Top of Extract

Skip to main content

Tiering Service Deep Dive

GUO Yang
Fluss Contributor

Background

At the core of Fluss’s Lakehouse architecture sits the Tiering Service: a smart, policy-driven data pipeline that seamlessly bridges your real-time Fluss cluster and your cost-efficient lakehouse storage. It continuously ingests fresh events from the fluss cluster, automatically migrating older or less-frequently accessed data into colder storage tiers without interrupting ongoing queries. By balancing hot, warm, and cold storage according to configurable rules, the Tiering Service ensures that recent data remains instantly queryable while historical records are archived economically.

In this blog post we will take a deep dive and explore how Fluss’s Tiering Service orchestrates data movement, preserves consistency, and empowers scalable, high-performance analytics at optimized costs.

Fluss tiering service is an Apache Flink job, which keeps moving data from fluss cluster to data lake. The execution plan is quite straight forward. It has a three operators: a source, a committer and an empty sink writer.

 Source: TieringSource -> TieringCommitter -> Sink: Writer
  • TieringSource: Reads records from the Fluss tiering table and writes them to the data lake.
  • TieringCommitter: Commits each sync batch by advancing offsets in both the lakehouse and the Fluss cluster.
  • No-Op Sink: A dummy sink that performs no action.

In the sections that follow, we’ll dive into the TieringSource and TieringCommitter to see exactly how they orchestrate seamless data movement between real-time and historical storage.

TieringSource

The TieringSource operator reads records from the Fluss tiering table and writes them into your data lake. Built on Flink’s Source V2 API (FLIP-27), it breaks down into two core components: the TieringSourceEnumerator and the TieringSourceReader. The high-level workflow is as follows:

  1. The Enumerator queries the CoordinatorService for current tiering table metadata.
  2. Once it receives the table information, the Enumerator generates “splits” (data partitions) and assigns them to the Reader.
  3. The Reader fetches the actual data for each split.
  4. Finally the Reader writes those records into the data lake.

In the following sections, we’ll explore how the TieringSourceEnumerator and TieringSourceReader work under the hood to deliver reliable, scalable ingestion from Fluss into your lakehouse.

TieringSourceEnumerator

The TieringSourceEnumerator orchestrates split creation and assignment in five key steps:

  1. Heartbeat Request: Uses an RPC client to send a lakeTieringHeartbeatRequest to the Fluss server.
  2. Heartbeat Response: Receives a lakeTieringHeartbeatResponse that contains the tiering table metadata and sync statuses for completed, failed, and in-progress tables.

Bottom of Extract
Top of Input data

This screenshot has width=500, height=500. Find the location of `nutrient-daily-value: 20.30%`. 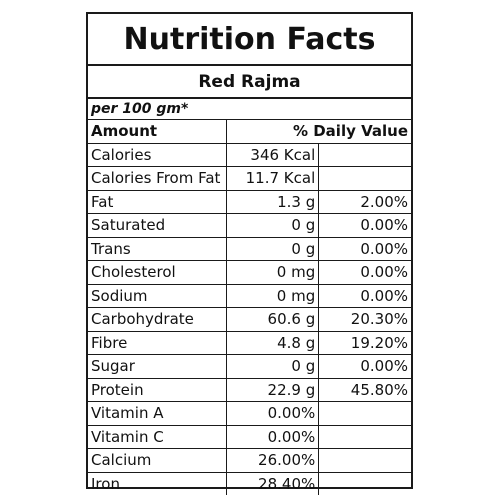

nutrient-daily-value: 20.30% is located at coordinates (364, 319).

Bottom of Input data

◆ **Task**: Pick up the Tiering Service deep dive after its last sentence and continue writing it.

◆ **Answer space**:
  3. Lake Tiering Info: Forwards the returned lakeTieringInfo to the TieringSplitGenerator.
  4. Split Generation: The TieringSplitGenerator produces a set of TieringSplits, each representing a data partition to process.
  5. Split Assignment: Assigns those TieringSplits to TieringSourceReader instances for downstream ingestion into the data lake.

RpcClient

The RpcClient inside the TieringSourceEnumerator handles all RPC communication with the Fluss CoordinatorService. Its responsibilities include:

  • Sending Heartbeats: It constructs and sends a LakeTieringHeartbeatRequest, which carries three lists of tables—tiering_tables (in-progress), finished_tables, and failed_tables—along with an optional request_table flag to request new tiering work.
  • Receiving Responses: It awaits a LakeTieringHeartbeatResponse that contains:
    • coordinator_epoch: the current epoch of the coordinator.
    • tiering_table (optional): a PbLakeTieringTableInfo message (with table_id, table_path, and tiering_epoch) describing the next table to tier.
    • tiering_table_resp, finished_table_resp, and failed_table_resp: lists of heartbeat responses reflecting the status of each table.
  • Forwarding Metadata: It parses the returned PbLakeTieringTableInfo and the sync-status responses, then forwards the assembled lakeTieringInfo to the TieringSplitGenerator for split creation.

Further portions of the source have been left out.